▶ TASK GOAL: Can you put these lines of data into a numbered list, omitting the blank lines?
** Begin **
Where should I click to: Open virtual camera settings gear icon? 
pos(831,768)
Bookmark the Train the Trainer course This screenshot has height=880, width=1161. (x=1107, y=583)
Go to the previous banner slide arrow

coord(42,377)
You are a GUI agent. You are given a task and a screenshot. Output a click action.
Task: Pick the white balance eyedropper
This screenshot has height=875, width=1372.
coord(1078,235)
** End **
▶ TASK RESPONSE:
1. Where should I click to: Open virtual camera settings gear icon? 
2. pos(831,768)
3. Bookmark the Train the Trainer course This screenshot has height=880, width=1161. (x=1107, y=583)
4. Go to the previous banner slide arrow
5. coord(42,377)
6. You are a GUI agent. You are given a task and a screenshot. Output a click action.
7. Task: Pick the white balance eyedropper
8. This screenshot has height=875, width=1372.
9. coord(1078,235)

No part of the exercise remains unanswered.